The copper puce one could go for over 500.00 any shade of puce is pretty popular now, I would say maybe Stoddard glassworks for the maker....Andy


----------



## POLECAT (Mar 6, 2016)

Figured colors like these would have come from somewhere south of New England or the mid-west.

The puce has a sticker on the bottom, says it sold in 1993 for somewhere in the thousand dollar range (forgot the exact price on it). Does that sound right for '93?


----------



## sunrunner (Mar 6, 2016)

wow! super good.


----------



## botlguy (Mar 6, 2016)

Looking at my 1996 Watt White ink bottle auction leads me to say the PUCE would bring well over $1,000 today, probably close to or more than $2,000 - 3,000 if inks are hot right now. # 233 is listed as Smoky-Puce & blown in Baltimore and it closed at $3,000. # 234, Salmon-Puce, South Jersey or Baltimore, closed at $1,250. #235 Deep-Puce, Baltimore, closed at $2,600. #236 Rich-Amethyst, Baltimore, closed at $2,400. #253 brilliant clear green, attributed to Stoddard or Keene, closed at $1,000.#255 (not pontiled) Dark Forest Green, New York state, $280 

BTW, Polecat from insulator collecting Fame?


----------



## POLECAT (Mar 7, 2016)

Yes from the insulator collecting world.
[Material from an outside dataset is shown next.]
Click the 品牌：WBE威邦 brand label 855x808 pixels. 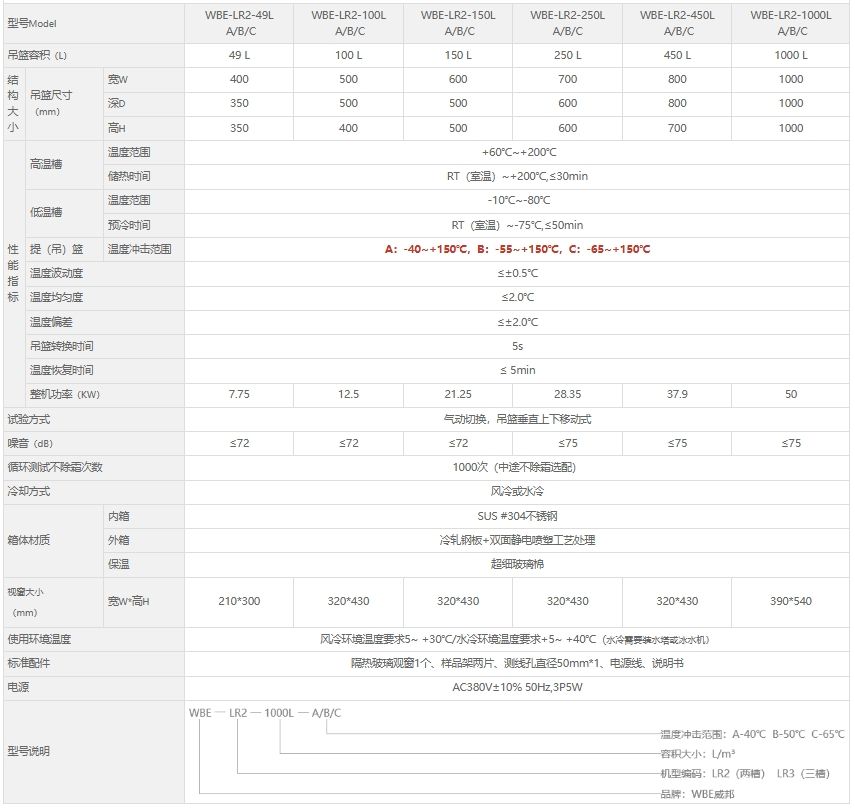712,794
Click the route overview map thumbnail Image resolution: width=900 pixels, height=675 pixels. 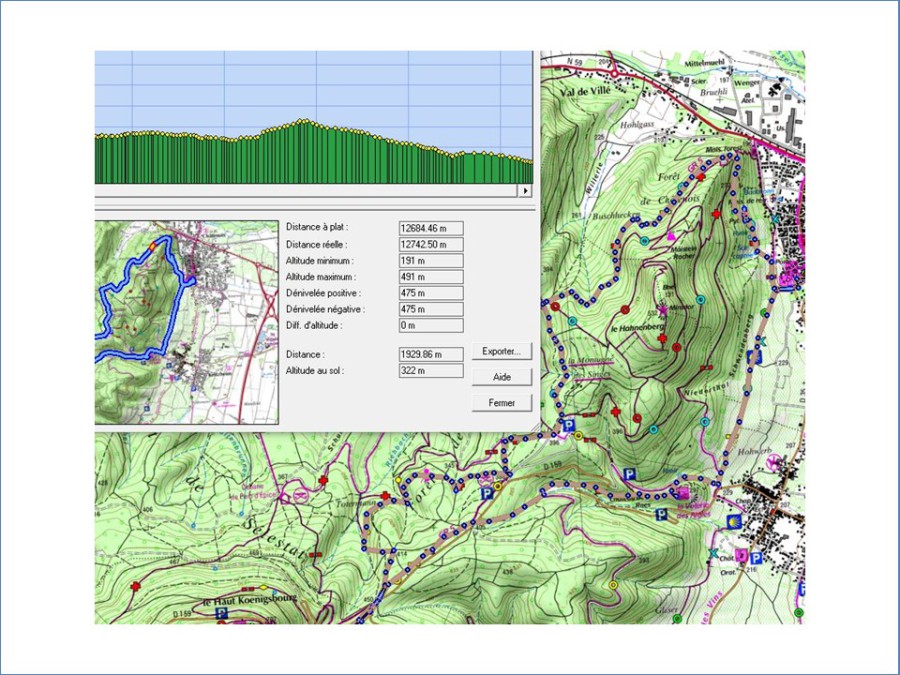[187, 322]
Is this Jim S.? I know Jim H. is into bottles and from the West also. Thanks for the great info! Much appreciated.

-Mason


----------



## botlguy (Mar 7, 2016)

POLECAT said:


> Yes from the insulator collecting world. Is this Jim S.? I know Jim H. is into bottles and from the West also. Thanks for the great info! Much appreciated.
> 
> -Mason


Yes, this the former Spiral Groove Guru. Always happy to help with whatever I might know.     Jim Sinsley


----------



## bottlediggingcop (Mar 8, 2016)

No idea, but very pretty inks.


----------



## saratogadriver (Mar 9, 2016)

I'd say the green one could be anywhere from NY to Baltimore.   I'd put the pink/puce one at either South Jersey or a Baltimore glassworks, with my money on Baltimore.  

Colored umbrellas are hot on ebay right now.   I'd say MINIMUM $300 for the green one, likely more.   The other one, god knows.   I can't imagine it going out the door for less than $1500, unless it's a slow auction.  Two buyers who want that ink badly?   $2K or more wouldn't be outside the realm of possibility.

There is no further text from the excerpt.